Back to the old "Jews are white and privileged" line:
The Department of Education’s Office for Civil Rights is investigating a complaint alleging that Jewish students enrolled in Brooklyn College’s graduate mental health counseling program have been subjected to anti-Semitic harassment from professors and peers.
The complaint, filed on behalf of two Jewish students in the master’s program, alleges that professors in the program “have maligned Jews on the basis of race and ethnic identity by advancing the narrative that all Jews are white and privileged and therefore contribute to the systemic oppression of people of color.” It also alleges that Jewish students have “been bullied in class discussions and on social media by student peers who target Jewish students using the same ethnic stereotypes, antisemitic tropes and divisive concepts that faculty members promote in their courses.”
The complaint, which comes at a time of rising anti-Semitism on American college campuses, alleges that Jewish students who pushed back or expressed distress “were met with further harassment and intimidation from faculty and administrators, who told students to ‘get your whiteness in check’ and to ‘keep your head down’ rather than challenge the status quo.”
It's noteworthy that antisemitism at UK campuses is focused very much on Palestinian rights and BDS and "Zios", while in the US – as well as all that – there's the added bonus of this Jews as kind of super-whites view: that Jews are whites but more so because they're super-powerful and super-privileged.
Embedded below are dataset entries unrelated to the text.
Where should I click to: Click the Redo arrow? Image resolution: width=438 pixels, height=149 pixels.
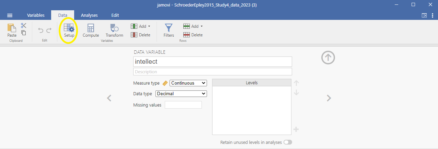[49, 30]
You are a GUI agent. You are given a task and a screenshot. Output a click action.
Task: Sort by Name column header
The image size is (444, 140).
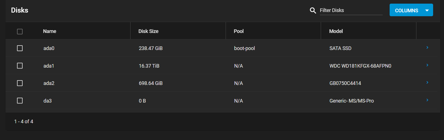(50, 31)
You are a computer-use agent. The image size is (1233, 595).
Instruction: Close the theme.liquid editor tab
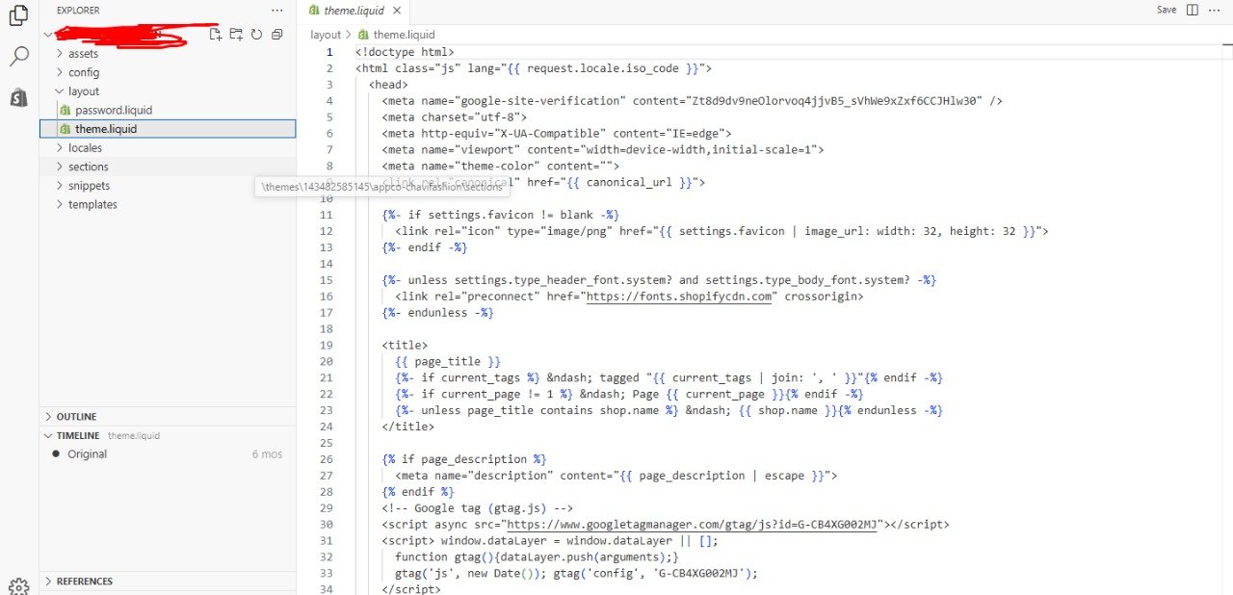(x=395, y=10)
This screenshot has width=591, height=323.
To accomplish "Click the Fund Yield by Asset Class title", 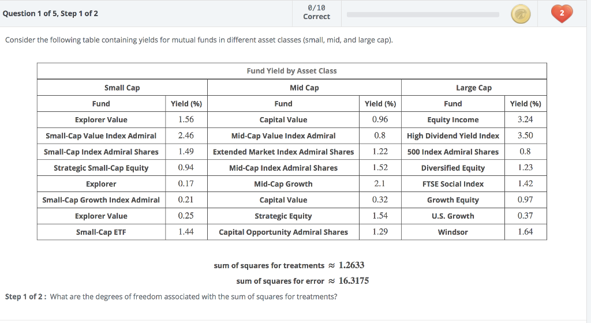I will tap(291, 71).
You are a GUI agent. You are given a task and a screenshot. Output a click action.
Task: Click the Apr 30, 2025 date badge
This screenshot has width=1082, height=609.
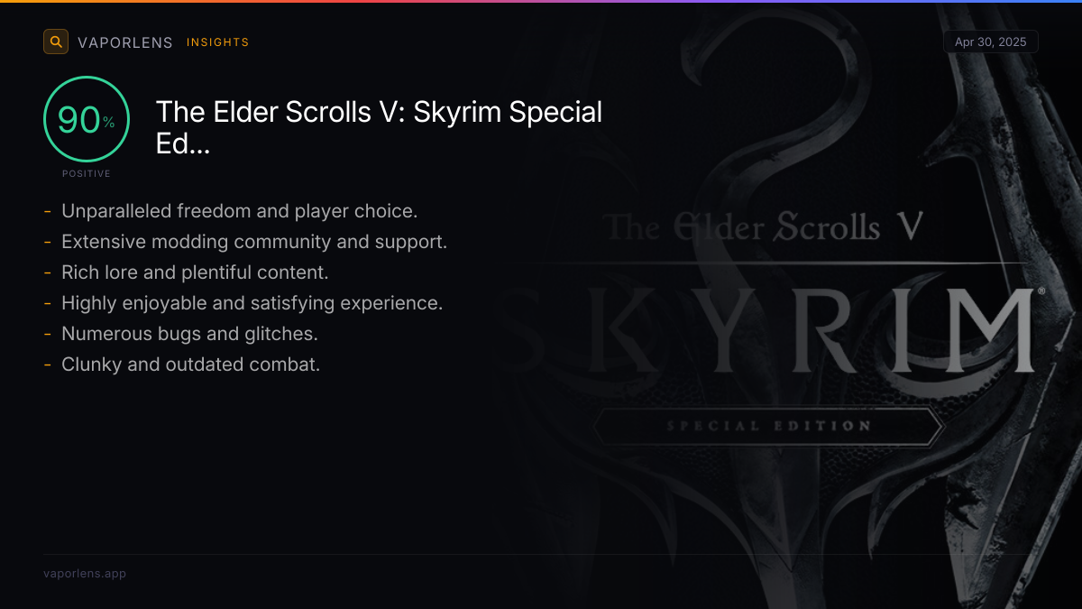[990, 42]
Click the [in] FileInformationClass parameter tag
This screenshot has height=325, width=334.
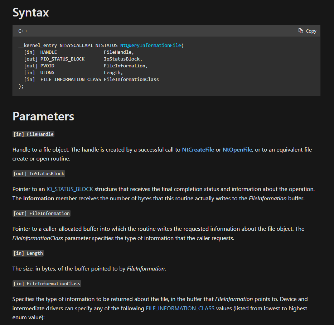point(47,284)
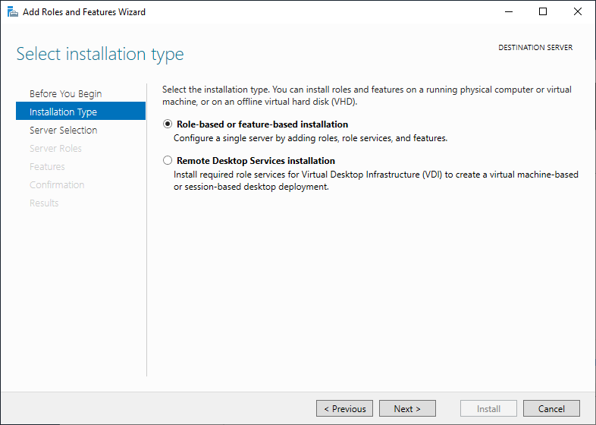
Task: Click the Results step in the sidebar
Action: pos(44,203)
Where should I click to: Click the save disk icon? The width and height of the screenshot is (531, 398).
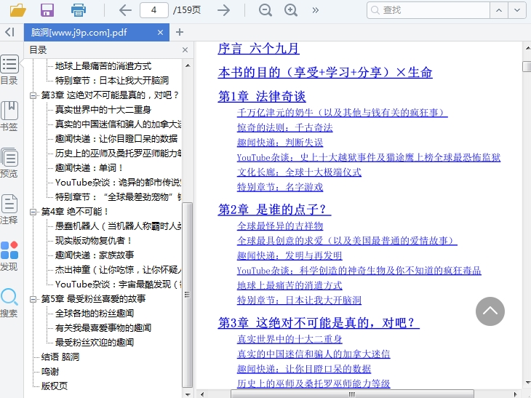(x=47, y=10)
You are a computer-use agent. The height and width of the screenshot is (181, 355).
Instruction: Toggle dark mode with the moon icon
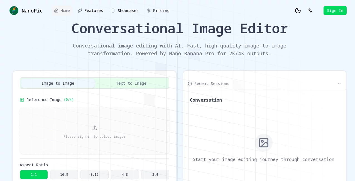(298, 11)
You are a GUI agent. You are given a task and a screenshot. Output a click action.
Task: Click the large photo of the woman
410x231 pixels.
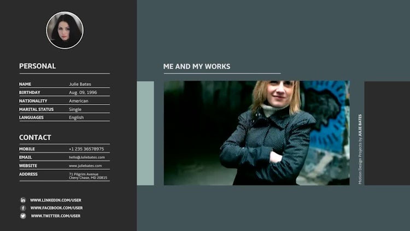pos(256,133)

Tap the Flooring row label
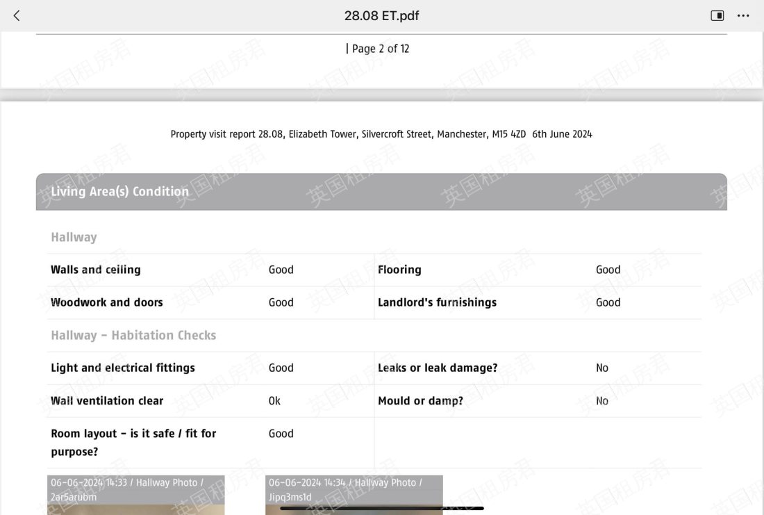[x=399, y=270]
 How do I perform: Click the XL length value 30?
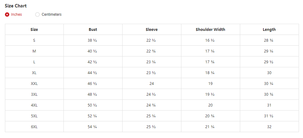(x=269, y=73)
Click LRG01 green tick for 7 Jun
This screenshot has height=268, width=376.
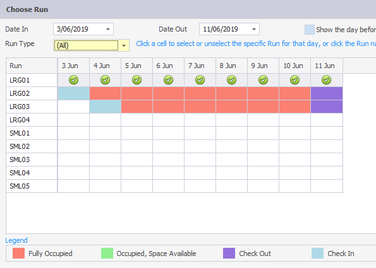[x=200, y=80]
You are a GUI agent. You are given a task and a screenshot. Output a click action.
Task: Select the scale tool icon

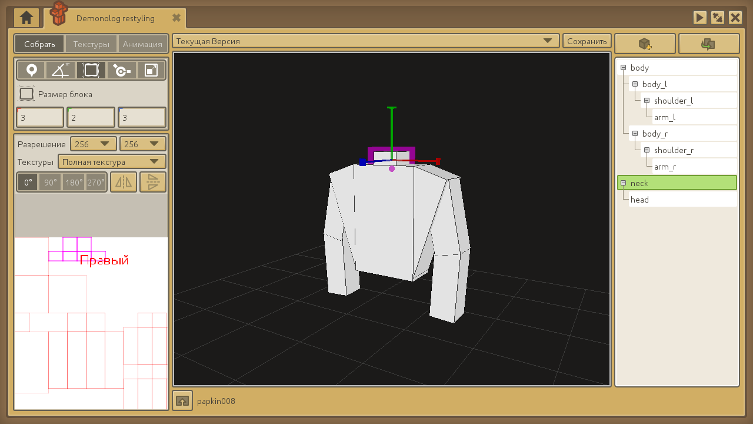click(151, 71)
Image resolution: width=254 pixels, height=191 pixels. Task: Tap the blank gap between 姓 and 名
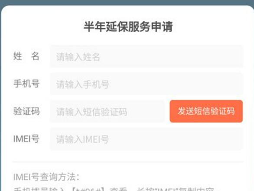(x=26, y=56)
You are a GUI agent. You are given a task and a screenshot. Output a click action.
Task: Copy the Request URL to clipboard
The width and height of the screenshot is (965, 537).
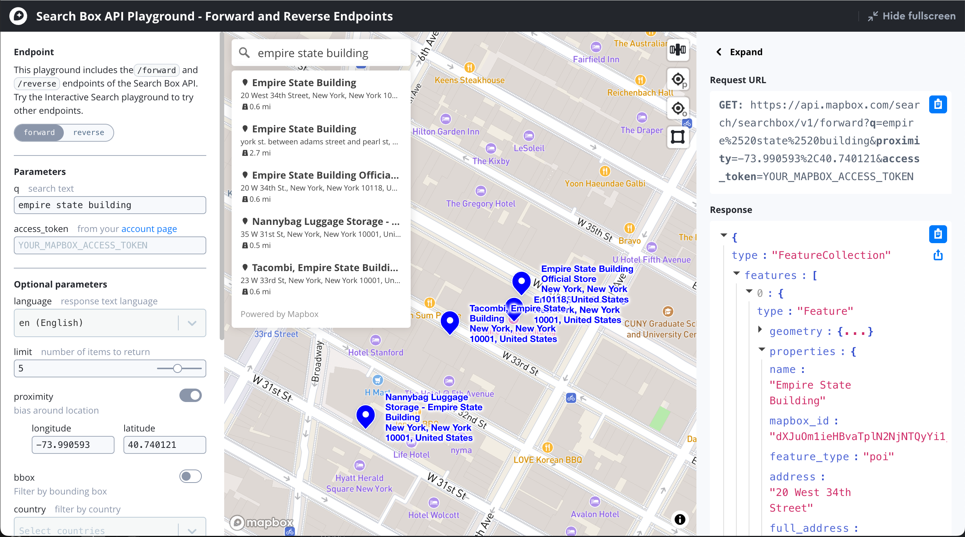click(938, 104)
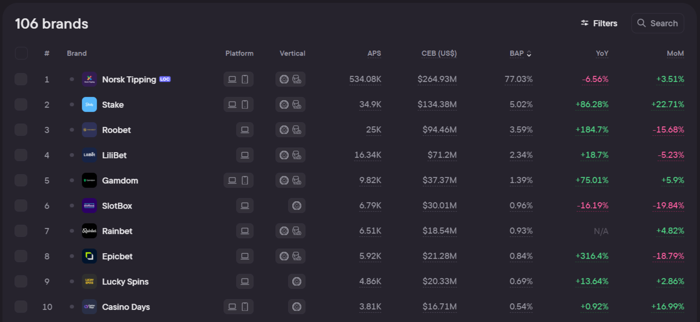This screenshot has width=700, height=322.
Task: Open the Casino Days brand link
Action: (x=126, y=307)
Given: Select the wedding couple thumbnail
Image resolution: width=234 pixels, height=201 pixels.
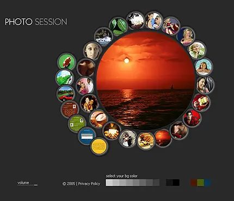Looking at the screenshot, I should tap(128, 138).
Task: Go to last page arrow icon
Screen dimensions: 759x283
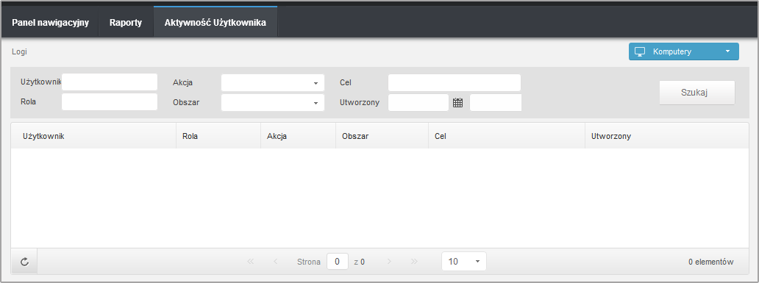Action: (x=414, y=262)
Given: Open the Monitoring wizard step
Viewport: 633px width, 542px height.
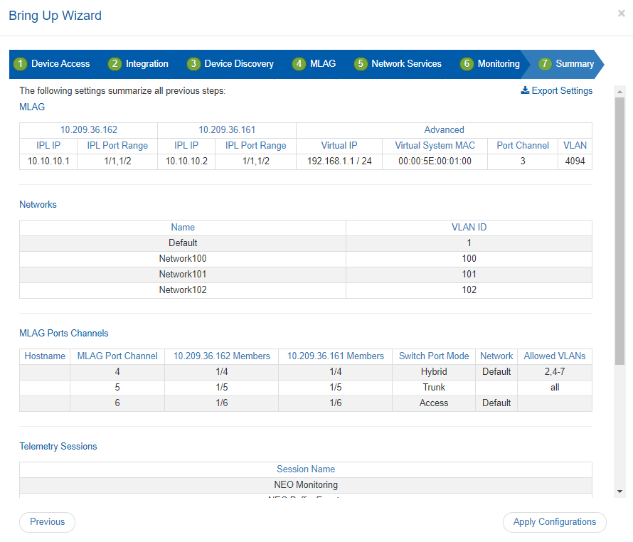Looking at the screenshot, I should [x=498, y=64].
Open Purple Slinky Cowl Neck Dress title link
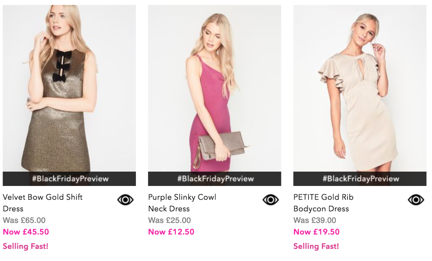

I don't think we get that here…yet. Either way, though, it's the same "oldest hatred".
“When someone would say for example, ‘I’m Jewish,’ professors would say, ‘No, you’re not, you’re white, and you don’t understand oppression and you need to sit down and you need to be quiet and you need to let the Black people in the program speak about their experiences’ and wouldn’t allow us to speak about ours,” the student said.
The complaint describes a number of alleged incidents during the fall 2020 semester centering around questions of Jewishness, whiteness and privilege. In one described incident in August 2020, Doe 2 attended a class where the professor allegedly stated, “In sum and substance, that Ashkenazi Jews who immigrated to America have become part of the oppressors in this country.”…
Denise Katz-Prober, director of legal initiatives for the Brandeis Center, said that at Brooklyn College and elsewhere, “Jews are being relegated to this category of white privileged oppressors in a way that not only invokes dangerous age-old antisemitic stereotypes about power and control but denies Jewish history, the complexity of the Jewish experience, as well as erases Jewish identity.”
The case at Brooklyn College bears similarities to complaints filed last year by two members of Stanford University’s Counseling and Psychological Services staff alleging anti-Jewish bias in a diversity, equity and inclusion program. The complaints alleged that the DEI program for Stanford’s counselors, intended to help them better serve a diverse group of students, “engages in intentional racial segregation through race-based affinity groups” and “relies upon racial and ethnic stereotyping and scapegoating by describing all Jews as white or white-passing and therefore complicit in anti-Black racism.”…
Doe 2, the complainant who identifies as both Jewish and Hispanic, decided to leave Brooklyn College’s master’s program in mental health counseling because of the climate.
“I just started to not want to be around these people, to feel scared, really just like I was walking on eggshells,” the student said. “It’s not a mentally healthy place for somebody to be, especially as a person of color. It’s not like I don’t know what discrimination is, and now to be told all of those experiences don’t matter and your skin color doesn’t matter because now you’re essentially white and privileged because Jews are white and privileged, which negates all of the history of the Jews, and on a personal level it completely erases my lived experience, and for it to be fortified by the students and the teachers—it’s crazy-making.”